Starting at the beginning of the data and ending at the line that contains "share-icon: ⇪ is", output each line as a Markdown table with the columns Row and Line. Skip blank lines and omit the pictures.

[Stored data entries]

__________________________________________________

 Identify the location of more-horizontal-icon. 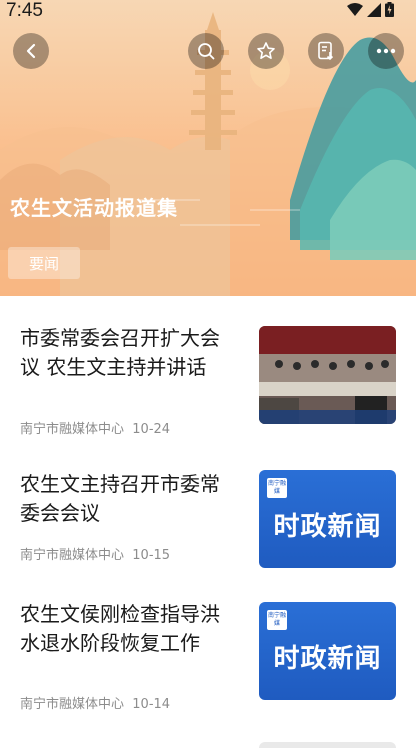
(386, 51).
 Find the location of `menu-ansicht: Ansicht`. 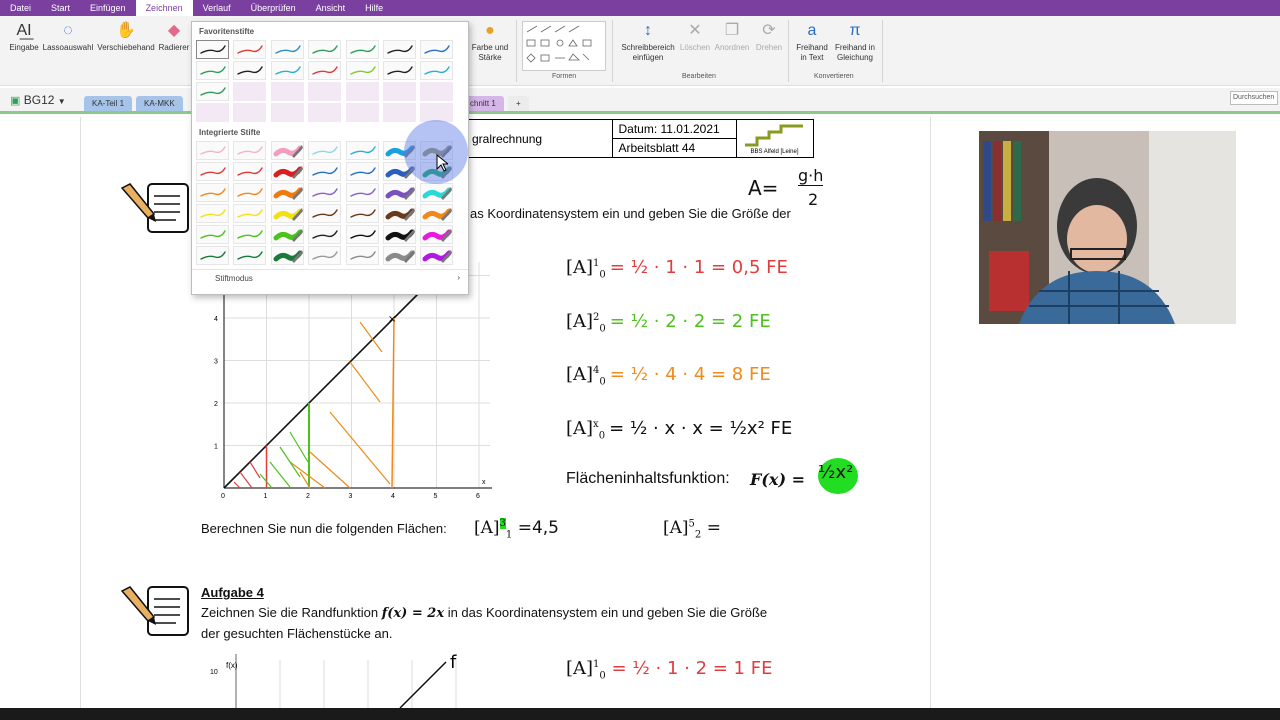

menu-ansicht: Ansicht is located at coordinates (331, 8).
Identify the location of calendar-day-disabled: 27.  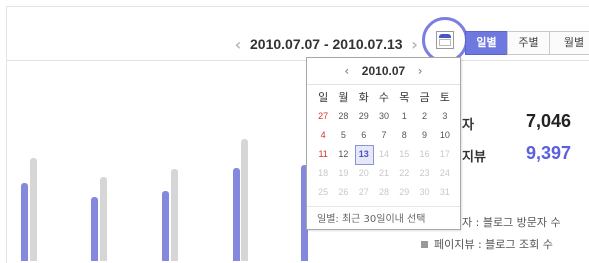
(364, 192).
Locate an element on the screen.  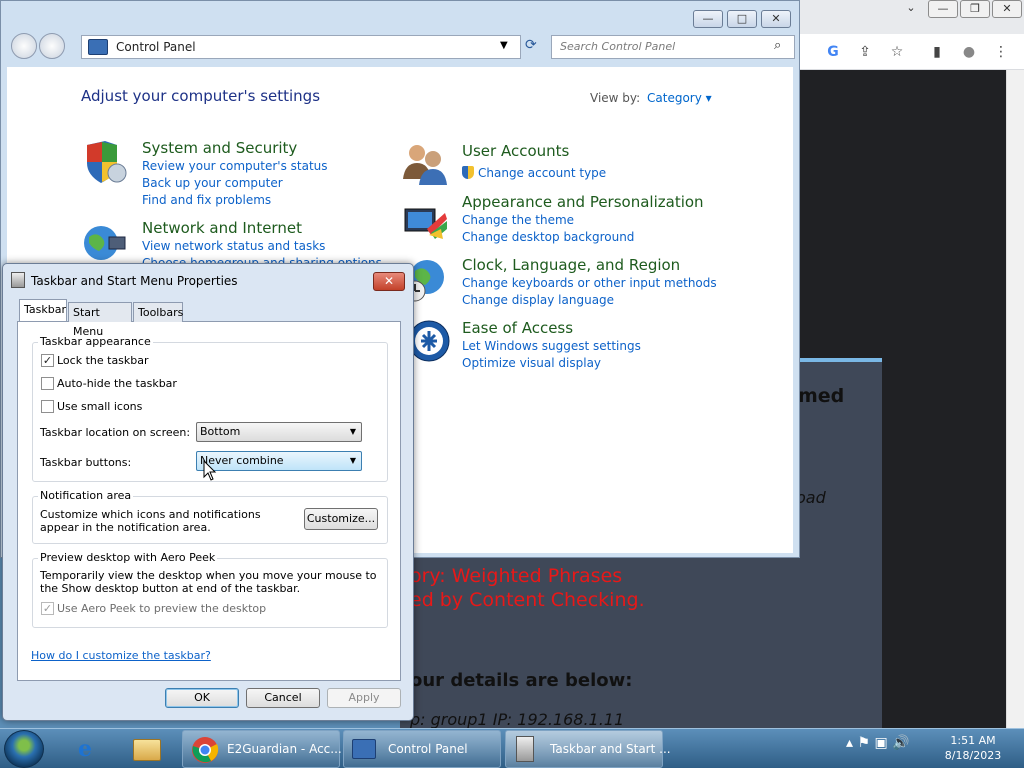
share-icon: ⇪ is located at coordinates (865, 52).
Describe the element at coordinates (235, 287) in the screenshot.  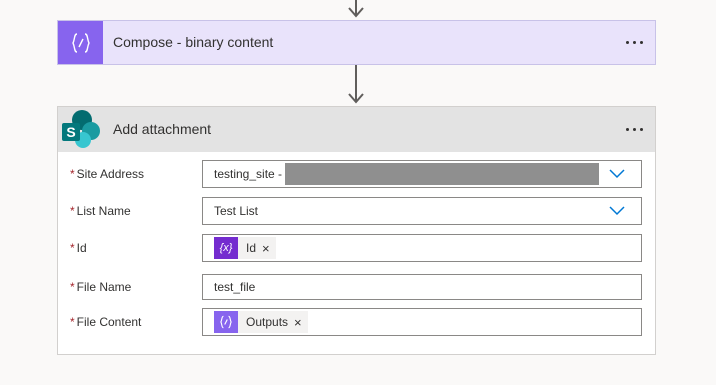
I see `file-name-value: test_file` at that location.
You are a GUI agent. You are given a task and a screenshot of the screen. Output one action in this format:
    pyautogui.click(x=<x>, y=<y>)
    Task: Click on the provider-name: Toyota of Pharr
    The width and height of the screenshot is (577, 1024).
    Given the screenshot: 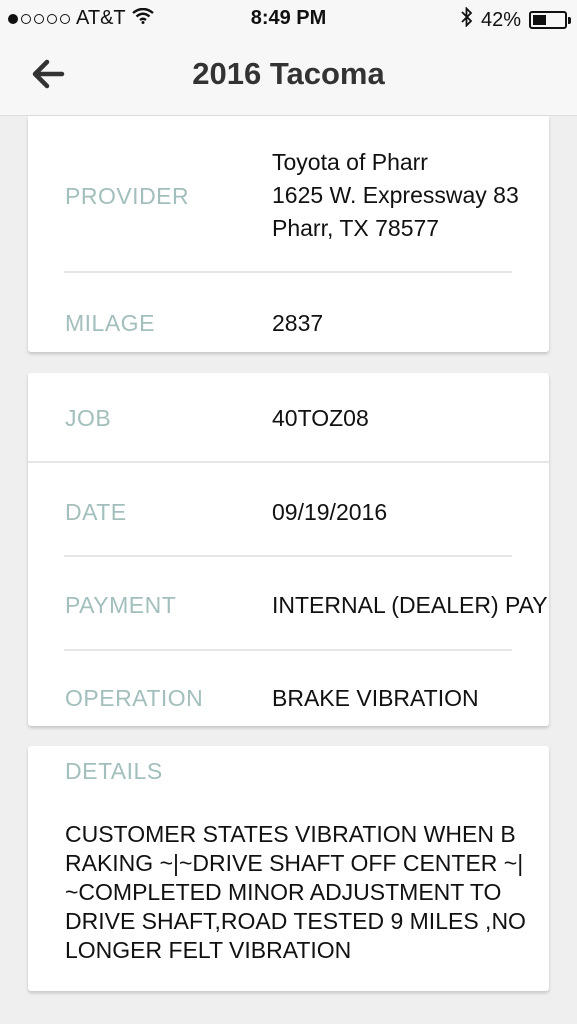 What is the action you would take?
    pyautogui.click(x=350, y=162)
    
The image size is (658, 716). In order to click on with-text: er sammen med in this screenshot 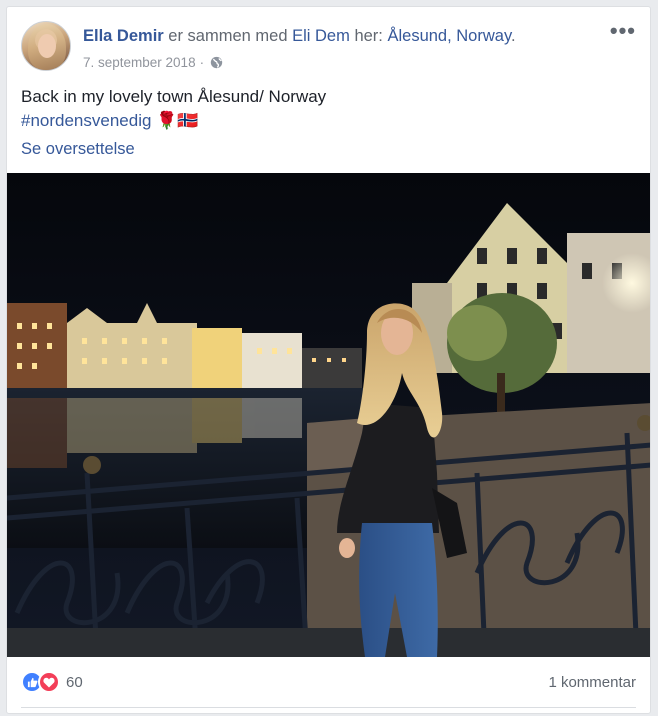, I will do `click(228, 36)`.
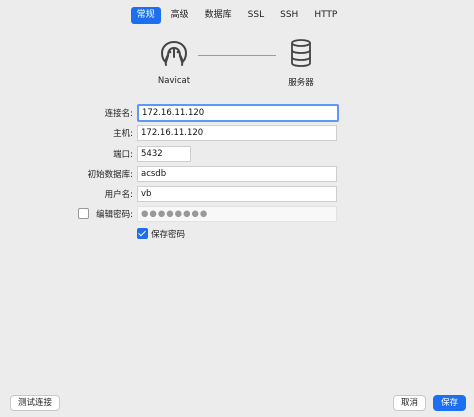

__________________________________________________

• [Solution to the problem]:
| Row | Line |
|---|---|
| 1 |  Identify the location of more-horizontal-icon.  |
| 2 | (386, 51). |
| 3 |  Find the location of `menu-ansicht: Ansicht`.  |
| 4 | menu-ansicht: Ansicht is located at coordinates (331, 8). |
| 5 | Identify the location of calendar-day-disabled: 27.   |
| 6 | (364, 192). |
| 7 | Locate an element on the screen.   |
| 8 | share-icon: ⇪ is located at coordinates (865, 52). |